My Brazil 2014 Top Five’s
Well, this is it then, World Cup Final day. It seems like an age ago when I watched the opening game with some mates in a pub in Sidcup, but a month later, the fútbol de carnaval journey is almost over, and whilst the words ‘best ever’ have been on every fan, journalist and pundit’s lips every day since, the Brazilians may never recover!
Proclaiming anything the ‘best ever’ until it has ended is a little premature, so the world waits to see if today’s final can provide us with a fitting finale to what has been an extraordinary World Cup in more ways than one.
So, as I sit here this morning like a kid on Christmas Eve and wondering what is going to fill my head until August 9th, I have compiled one, actually two, of my Chicago Addick Top 5’s.
The best of Brazil 2014 Top 5:
1) The hosts
Brazil for all of the pre-tournament tensions and overspending has been a glorious host. FIFA can have a finger pointed at them for many number of reasons, but wanting a modern World Cup Finals in this football crazed and passionate home of world football is not one of them.
Games have been more open and attacking than for many a decade, samba-like atmosphere’s in stadiums, that we expected to see half built with riots at the front door, have looked amazing.

### Your goal
Pick up the Brazil 2014 World Cup top-five post after its last sentence and continue writing it in the same voice.

### Data lines
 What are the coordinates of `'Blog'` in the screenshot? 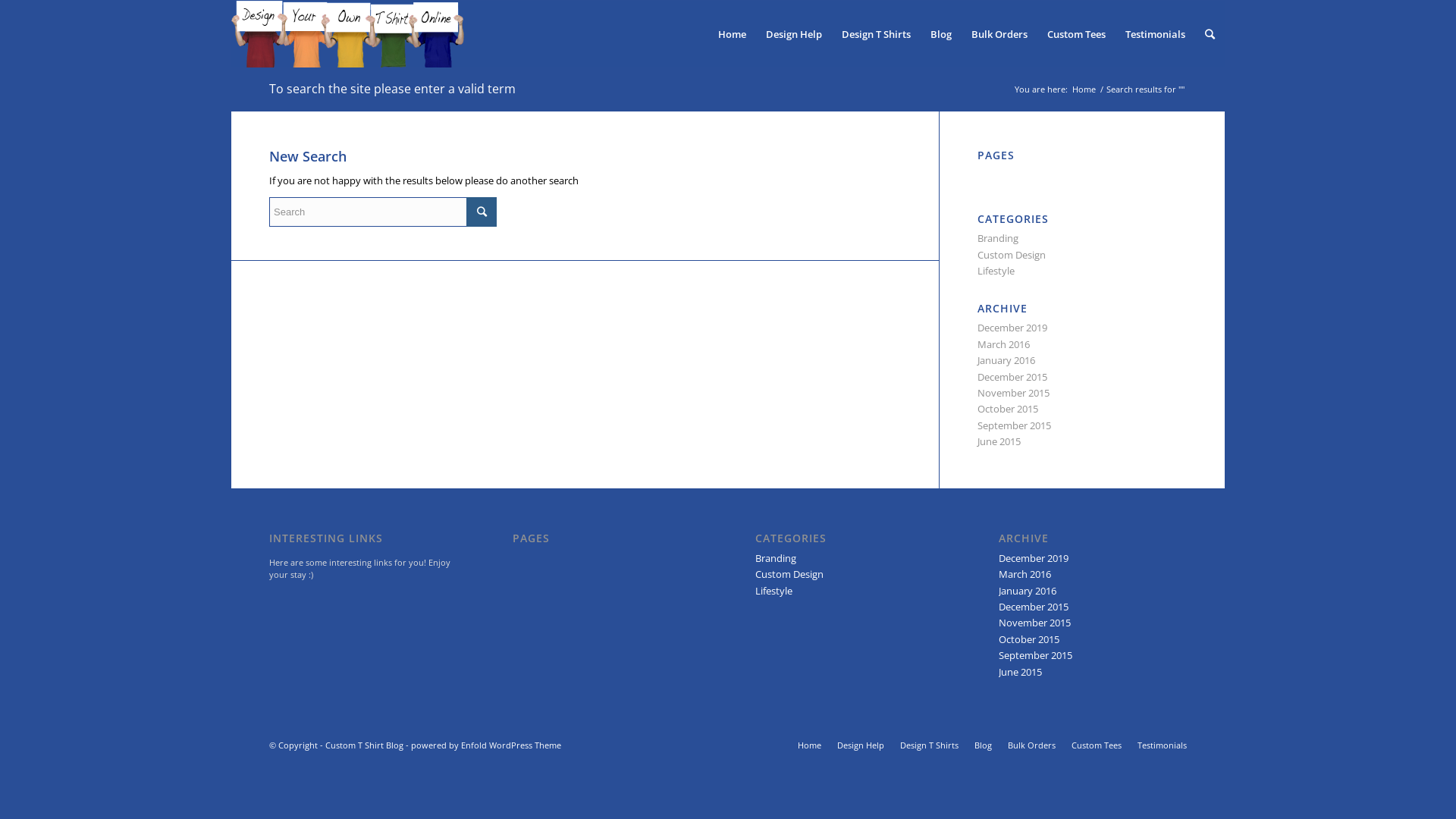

### The answer
The noise, the colour and the excitement that has rained down from the stands has demanded entertainment and that is what we got. Without any hint of trouble and from talking to mates that were in Brazil fans from all over the world have contrived to make this one of the most majestic ever. I wished so much that I went.
Yes, ok, replace the Netherlands with Spain and almost every amateur gambler would have picked the four finalists before the first ball had been kicked.
But, who would have thought that it would be Brazil that got the biggest shellacking, and not one of the minnows?
The fact is, there aren’t any minnows anymore. Every team played their part. Algeria’s win over South Korea was a brilliant display of attacking football. Australia’s match against the Netherlands was one of the best I saw, Ghana were superb when they almost beat the Germans, and Iran were absolutely outstanding against the other finalist’s Argentina.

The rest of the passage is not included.